You must do a lot of writing in your head.

I do. I remember going to my son’s baseball practices and wandering around the outfield, thinking about my next plot points.

Do you have preliminary readers who give you feedback?

I have friends who are helpful readers. Richard Posner, a judge on the US Court of Appeals for the Seventh Circuit in Chicago, read it and loved it. He sent me an email and called it a comic masterpiece. Somebody told him to read it because he loves cats.

Who are your literary influences?

Well, I’m a David Foster Wallace maniac, but I can’t try too hard to emulate him. I also like Richard Russo.

I liked Ed Tuttle, exasperating as he is.

There are people who don’t like him as a character. The best quote I have is from an agent I sent it to who said, “It’s probably true that people with this much power are like this sometimes, but watching a 60-year-old man suffer like a 14-year-old girl, I found him pathetic.” Which my wife does, too. He’s horny and he’s not serious and he thinks about sex all the time.

Did you create the relationship with his daughter to humanize him?

His daughter is the one person he’s maintained a relationship with forever, and I tried to make it clear that he loves her and relies on her and thinks about her.
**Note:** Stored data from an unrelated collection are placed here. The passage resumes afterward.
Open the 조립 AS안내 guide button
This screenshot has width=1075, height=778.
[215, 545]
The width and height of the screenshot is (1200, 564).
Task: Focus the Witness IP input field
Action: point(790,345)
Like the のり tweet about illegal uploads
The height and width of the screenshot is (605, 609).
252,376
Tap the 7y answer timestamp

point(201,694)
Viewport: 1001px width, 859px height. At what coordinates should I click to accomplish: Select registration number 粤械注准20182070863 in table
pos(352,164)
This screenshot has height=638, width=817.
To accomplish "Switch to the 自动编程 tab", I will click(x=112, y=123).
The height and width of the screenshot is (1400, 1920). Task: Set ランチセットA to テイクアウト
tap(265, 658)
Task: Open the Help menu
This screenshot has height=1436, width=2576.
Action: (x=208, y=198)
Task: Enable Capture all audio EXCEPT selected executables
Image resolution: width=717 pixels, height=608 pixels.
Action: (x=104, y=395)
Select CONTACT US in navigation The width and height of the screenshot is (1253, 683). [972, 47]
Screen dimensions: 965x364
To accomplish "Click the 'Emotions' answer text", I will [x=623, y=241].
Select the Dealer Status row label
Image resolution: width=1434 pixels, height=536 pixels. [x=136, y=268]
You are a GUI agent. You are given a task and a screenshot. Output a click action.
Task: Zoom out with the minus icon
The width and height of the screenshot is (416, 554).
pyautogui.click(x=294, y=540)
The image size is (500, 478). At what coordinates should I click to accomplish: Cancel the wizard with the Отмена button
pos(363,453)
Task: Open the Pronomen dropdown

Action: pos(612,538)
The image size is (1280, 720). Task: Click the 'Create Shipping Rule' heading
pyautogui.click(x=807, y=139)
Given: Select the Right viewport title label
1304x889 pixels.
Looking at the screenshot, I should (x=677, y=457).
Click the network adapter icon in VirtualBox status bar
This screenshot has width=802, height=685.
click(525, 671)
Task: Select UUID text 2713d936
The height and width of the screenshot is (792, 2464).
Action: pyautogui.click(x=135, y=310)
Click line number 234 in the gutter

There was no one else really to humanize him.

One of my favorite scenes is the brawl in the justices’ conference room.

The brawl was fun to write, but you’ll notice nobody actually punches anybody. All the injuries are accidental. It’s pure slapstick.

Has Justice Ginsburg read it? Do you think the justices would find it funny?

I sent it to her, and was wondering if she might blurb it. She wrote me a kind letter saying her ethics prevented it. I think if she read anything, it was probably just the first paragraph. But Justice Sonia Sotomayor might like it, I think. From her book, she seems like a real person. When I was clerking at the court, there’s a tradition where clerks go out with other justices, and some of those lunches were fun. The Antonin Scalia lunch was fun, but Justice Clarence Thomas was the most fun of all, the most human, normal person.

How would you describe Tuttle as a jurist?

He likes the boring cases, the lawyerly cases. The cases he hates are the ones everyone cares about, like the pornography case the court’s about to rule on in the book. I think he’s prepared for the cases. The thing is, it’s not that hard.

Can you elaborate?

A lot of people could be a high court justice. Out of law school, you’re more qualified to be a judge than a first-year trial lawyer. In law school you read appellate opinions; that’s what law school teaches. Until recently, law graduates couldn’t do a deposition and take evidence. You could do the Supreme Court job in 50 hours a week. They’re very smart lawyers, but there are a thousand people who could be on the Supreme Court. They stay on until they’re 90 because it’s not overly taxing, it’s very interesting, and you have all this power. Most, like Tuttle, have anonymity—would you recognize Justice Kennedy on the street? They potentially have free time, yet they have this important and powerful position. So it’s sort of the ideal job.

What’s with the cats?

The neighbor cat in the book stems from a real experience. When I was in law school, I was housesitting next to the house of E. J. Dionne, the Washington Post columnist, and I would worry when his cat meowed and I actually fed it, and that’s the whole story. In the book, I just like the idea of Tuttle having a conflict with his neighbor, who accuses him of stealing the cat. But the thing about the cat in the courthouse is, whenever I teach humor writing I say it’s always good to add an animal or a baby or a drunken person, someone or something uncontrollable to add a little chaos. No matter how serious things are, the cat doesn’t care.

Have your students read the book?

Former students have read it. I’m not hiding it, obviously. The BU Law School News did a piece on it. I’m not making a big deal about it and no students have yet mentioned to me. But with writing, paintings, and drawings, I’m known as a weird, quirky person. It doesn’t affect my teaching.